- [INSTRUCTIONS FOR THE TASK] Search the material below for the word "agent". Copy every line where it is found.

- [MATERIALS PROVIDED]
◆ ◆ ◆ ◆ ◆ ◆ ◆

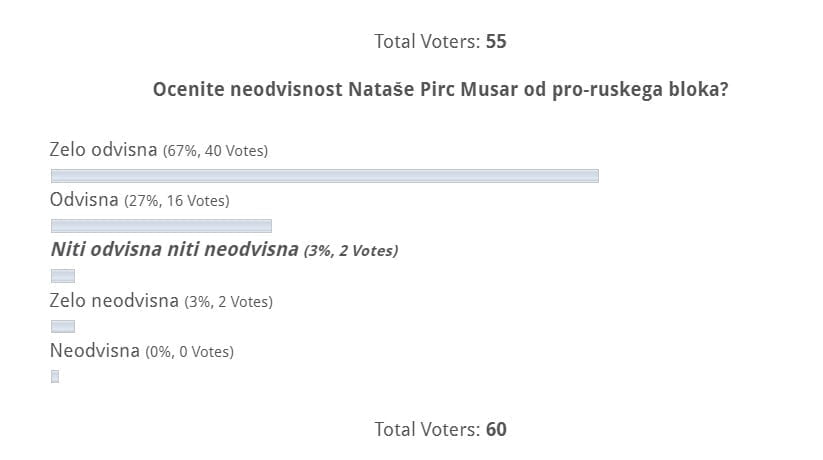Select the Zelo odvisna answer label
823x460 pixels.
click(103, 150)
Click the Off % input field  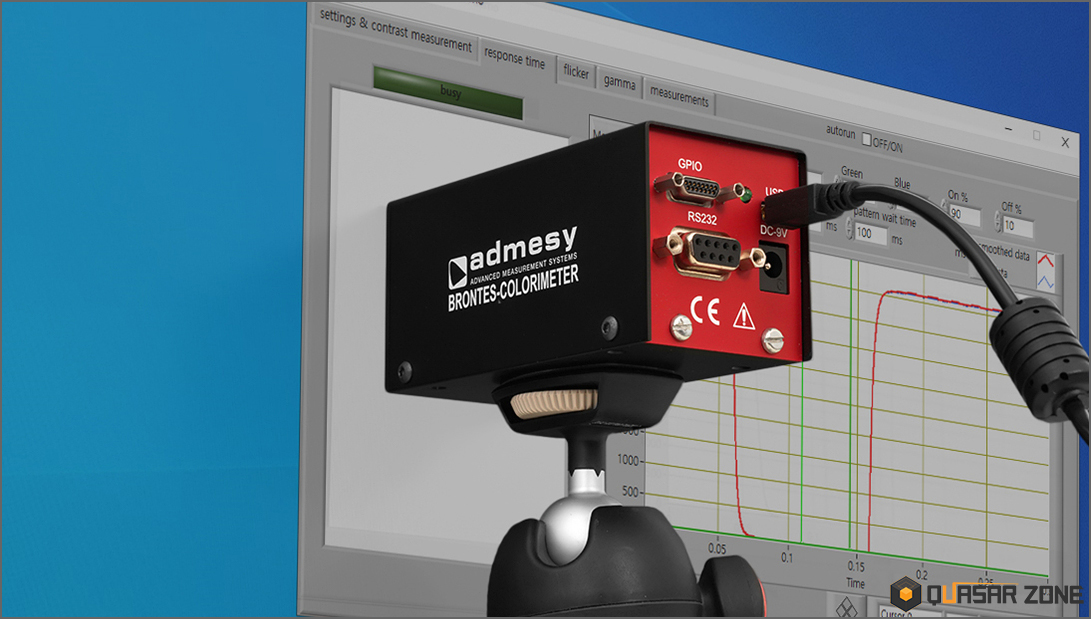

◆ ◆ ◆ ◆ ◆ ◆ ◆

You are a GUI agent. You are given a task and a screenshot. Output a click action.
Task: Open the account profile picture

◆ ◆ ◆ ◆ ◆ ◆ ◆

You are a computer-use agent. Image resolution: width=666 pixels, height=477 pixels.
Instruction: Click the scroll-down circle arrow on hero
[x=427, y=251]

◆ ◆ ◆ ◆ ◆ ◆ ◆

- [EXERCISE RESULT]
You are a GUI agent. You are given a task and a screenshot. Output a click action.
You are a computer-use agent. Image resolution: width=666 pixels, height=477 pixels.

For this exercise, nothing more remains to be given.